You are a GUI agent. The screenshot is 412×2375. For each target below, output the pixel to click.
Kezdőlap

--*--

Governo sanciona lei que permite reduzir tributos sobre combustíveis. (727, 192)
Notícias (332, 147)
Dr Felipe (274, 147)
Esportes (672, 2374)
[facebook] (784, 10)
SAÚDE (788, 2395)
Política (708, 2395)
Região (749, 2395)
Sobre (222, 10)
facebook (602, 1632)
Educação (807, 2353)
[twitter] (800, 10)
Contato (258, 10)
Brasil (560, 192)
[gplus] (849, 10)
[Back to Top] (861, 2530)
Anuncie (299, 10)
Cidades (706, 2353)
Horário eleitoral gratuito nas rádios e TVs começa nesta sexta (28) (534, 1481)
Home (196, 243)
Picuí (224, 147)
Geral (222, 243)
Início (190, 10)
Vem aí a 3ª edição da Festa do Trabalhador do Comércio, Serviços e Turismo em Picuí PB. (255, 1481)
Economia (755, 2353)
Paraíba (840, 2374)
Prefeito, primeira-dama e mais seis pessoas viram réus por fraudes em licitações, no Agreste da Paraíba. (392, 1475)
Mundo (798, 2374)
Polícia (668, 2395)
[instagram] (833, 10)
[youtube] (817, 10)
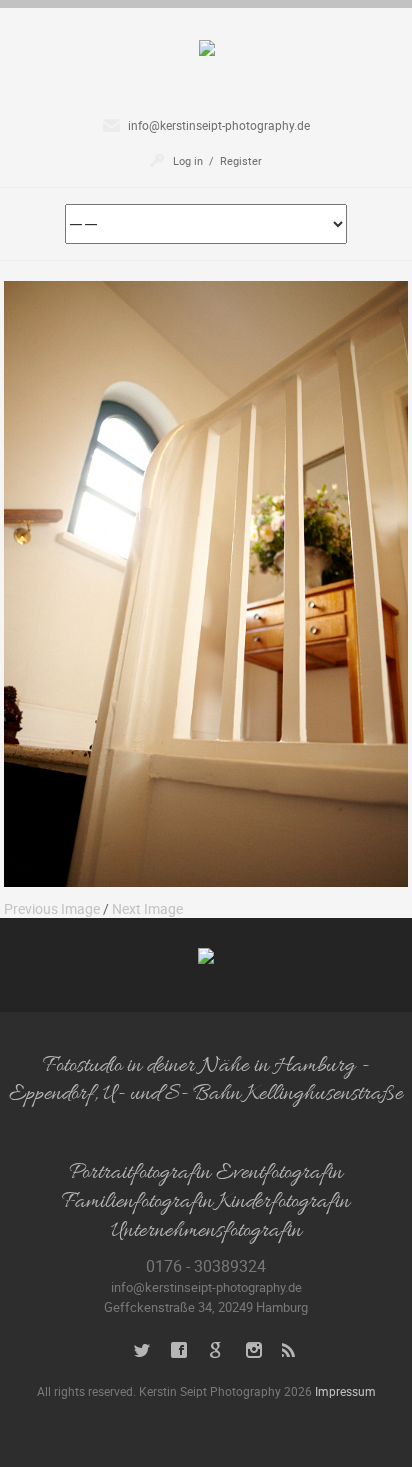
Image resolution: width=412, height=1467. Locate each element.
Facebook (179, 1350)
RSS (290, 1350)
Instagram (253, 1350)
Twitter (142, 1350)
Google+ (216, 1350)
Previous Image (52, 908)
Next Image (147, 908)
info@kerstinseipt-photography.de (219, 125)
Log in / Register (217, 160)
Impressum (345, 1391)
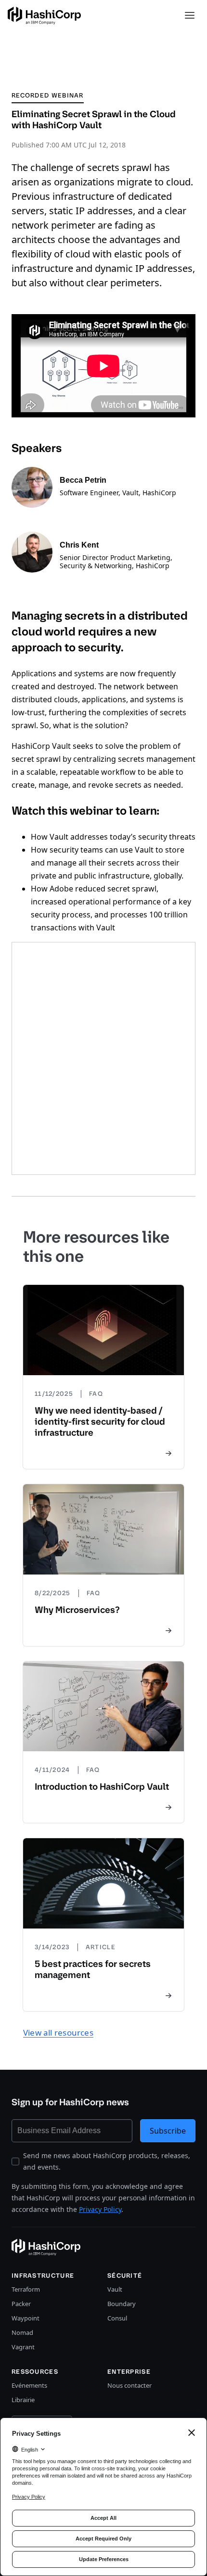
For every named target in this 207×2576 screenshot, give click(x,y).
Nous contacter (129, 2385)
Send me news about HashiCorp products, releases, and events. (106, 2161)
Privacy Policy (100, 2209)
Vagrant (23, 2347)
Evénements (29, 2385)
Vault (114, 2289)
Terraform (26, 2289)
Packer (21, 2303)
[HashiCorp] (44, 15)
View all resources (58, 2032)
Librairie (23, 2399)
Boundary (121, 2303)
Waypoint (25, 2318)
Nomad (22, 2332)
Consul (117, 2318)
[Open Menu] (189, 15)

--*--

▶ _WHAT TO WORK ON_
The expected answer holds each line from the listing above where the string "Paraíba" is present.

▶ _SOLUTION FOR THIS TASK_
Paraíba (840, 2374)
Prefeito, primeira-dama e mais seis pessoas viram réus por fraudes em licitações, no Agreste da Paraíba. (392, 1475)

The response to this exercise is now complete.